Source text |
◇ ◇ ◇

Friday, April 1, 2022

5 Ways the Chip Shortage Is Rewiring Tech




The global chip shortage’s effect on current products is clear in just about every consumer market in the developed world, reflected in half-empty car dealerships and shuttered manufacturing lines. COVID gets a lot of the blame—and it sure didn’t help—but the fact is, the proliferation of gadgets in everyday life had been a slow-moving train that was long on the track to disrupting the semiconductor supply/demand balance.

The end, unfortunately, is not near. Yuh-Jier Mii, R&D chief at the world’s largest contract chip manufacturer, TSMC, recently told Spectrum he personally believes it will take two to three years to get enough new fabrication facilities online to adequately address the shortfall.

So the shortage isn’t just affecting the availability of current gadgets. The lack of chips is already fueling changes in the design of future products, delaying next generations of devices, and forcing engineers to come up with all manner of Plan-Bs, according to a new survey from Avnet.

The study found 64% of the global engineers polled say their companies are increasingly designing products based on the availability of components, rather than just following their preferences, regardless of availability. This finding and more (see below) highlights how the chip shortage will alter technology—and tech jobs—for years to come.

“Just as [technologists] have had to think about manufacturability and testability, we need to start thinking about ‘procurability,’” says Samuel Russ, an associate professor of electrical engineering at the University of South Alabama. “It’s got to become part of the engineer’s lexicon, and we’ve got to figure out better ways to be more agile.”

Russ stresses that tech workers shouldn’t view the crunch as a temporary problem to work around when designing. It’s a real-world component of the landscape that’s fundamentally altering how technologists, designers, and engineers work—and could just as readily affect what tech is made, by whom, and when.


“In the past, design was separate from procurement. It was based on the technology—you pass it to the sourcing organization, you move that into production,” says Peggy Carrieres, Avnet’s Vice President of Global Sales Enablement and Supplier Development. Product designers, engineers, and tech specialists who participated in the survey, she says, these days “have to think about [component] availability from day one.”

◇ ◇ ◇

Information provided |

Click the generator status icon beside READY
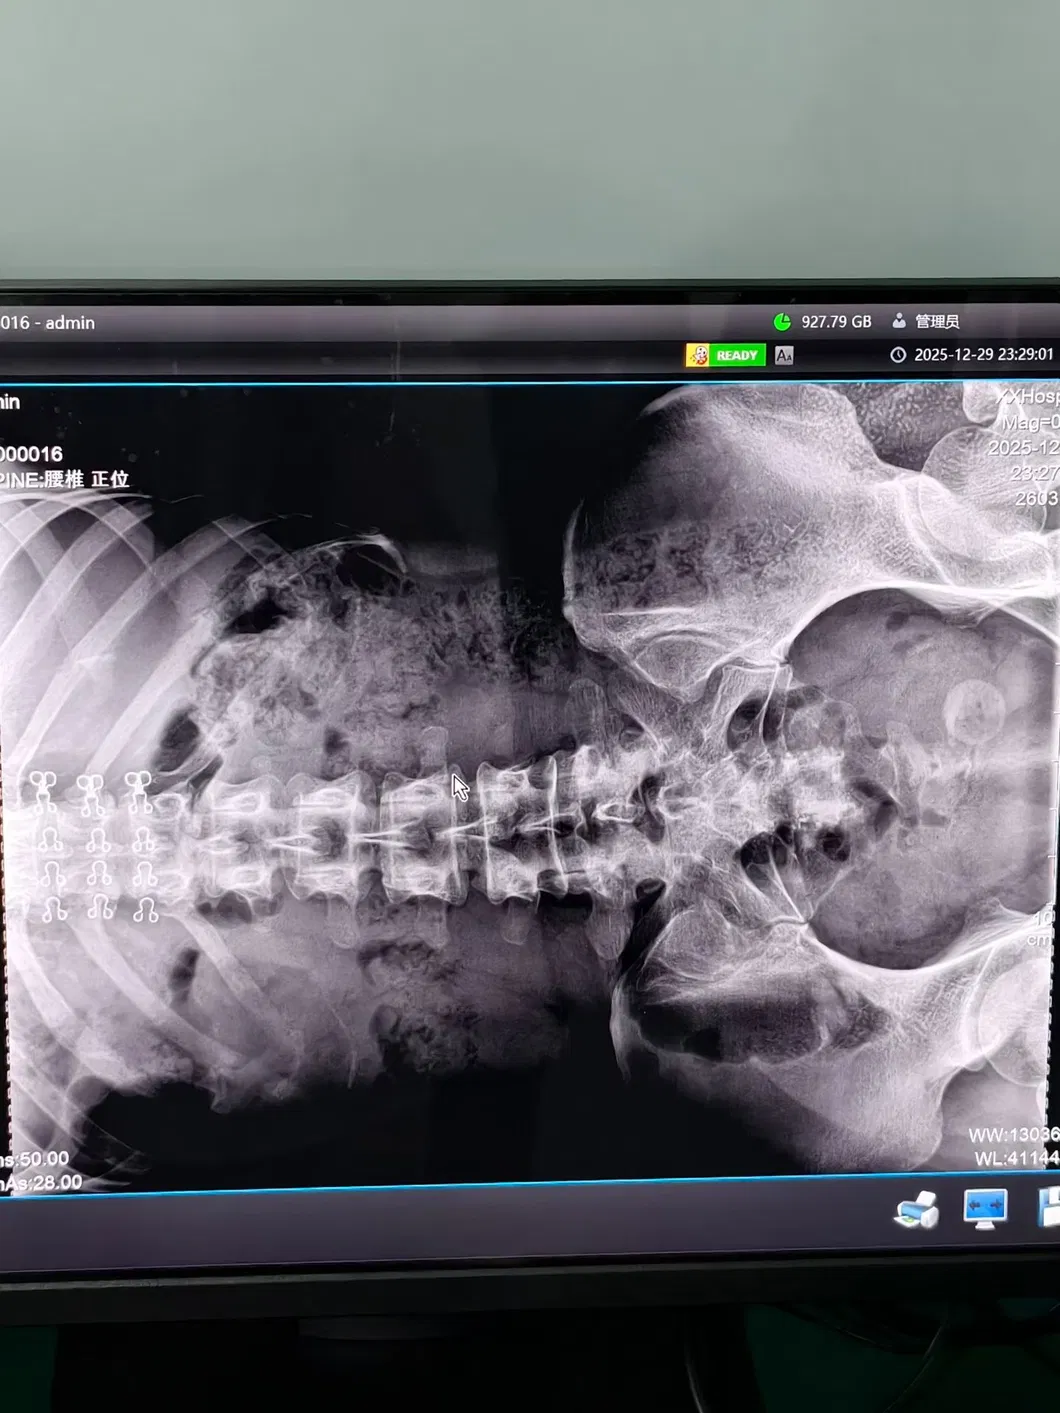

◇ ◇ ◇

Tasks to perform |
[1] According to the chip shortage article, how long does Yuh-Jier Mii believe it will take to get enough new fabrication facilities online?
[2] Please list every person named in the chip shortage article.
[3] Render this sentence from the chip shortage article in Spanish: "The end, unfortunately, is not near."

Solutions to the tasks |
[1] Two to three years.

[2] Yuh-Jier Mii, Samuel Russ, Peggy Carrieres

[3] El final, lamentablemente, no está cerca.